UNB researchers reaching new heights with NASA observation mission
CBC
"A once-in-a-decade event" is how Jeffery Langille describes the University of New Brunswick's lead role in a NASA mission.
Langille is the lead instrument scientist for the spatial heterodyne observations of water, also known as the SHOW instrument. It's one of three specialized instruments that are part of the high-altitude aerosol, water vapour, and clouds, or HAWC, instrumentation.
HAWC will be deployed as part of NASA's Atmosphere Observing System mission.
The Canadian government announced this month that it would spend more than $200 million on the HAWC instrument, a project that includes researchers from 13 Canadian universities.
Langille said HAWC will measure the effects of climate change and then use that data to build better models to predict future change and extreme weather events.
He said it feels "absolutely awesome" to be involved with the project.
"Being able to see something that I've worked on with my own hands, you know, moving towards being something that gets launched into space is a really rewarding experience," said Langille.
The SHOW instrumentation, which Langille is working on, will help researchers understand the interaction between water vapour, clouds and aerosols, he said.
Langille said the challenge is that this interaction isn't being adequately picked up by current sensors.
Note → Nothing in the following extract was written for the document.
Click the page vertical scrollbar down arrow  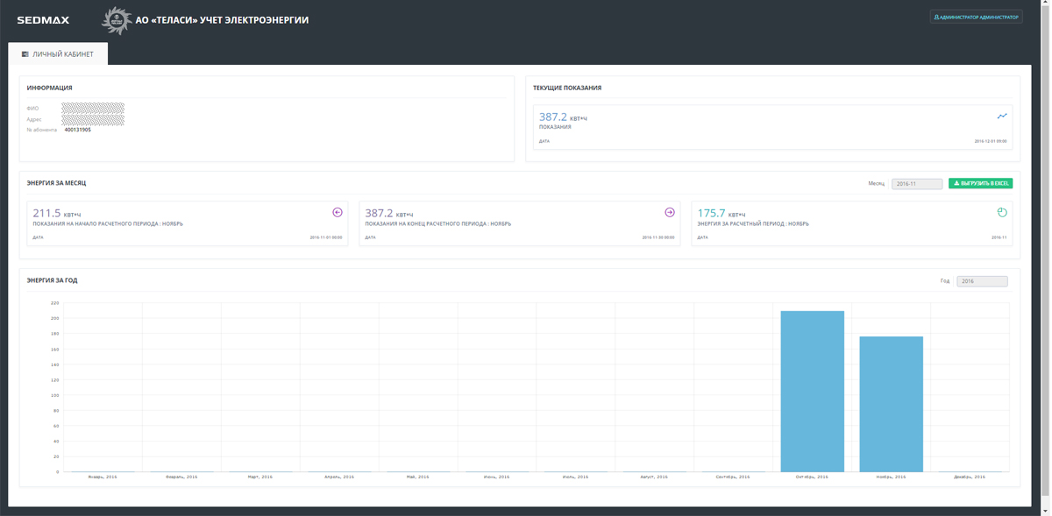coord(1046,511)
The SHOW instrument will observe emissions from water vapour, while the two other instruments that are part of HAWC will observe aerosol and cloud processes.
Since the project isn't scheduled to launch until 2031, Langille said there's a development timeline they will go through over the next several years where they can develop instruments and lab facilities as well as train students, post-docs and scientists at UNB.
Langille said this particular project started as a concept in a lab at York University 20 years ago.
William Ward, the co-principal investigator for SHOW and a professor in the physics department at UNB, said the observations from SHOW will be the highest resolution satellite observations ever obtained for this process.
Ward said Langille was one of his graduate students who he recommended to do a post-doctorate at the University of Saskatchewan, one of the co-leaders for HAWC. So when Ward was contacted to be part of the university consortium and Langille was coming back to UNB, Ward said it was a natural position for him to fill.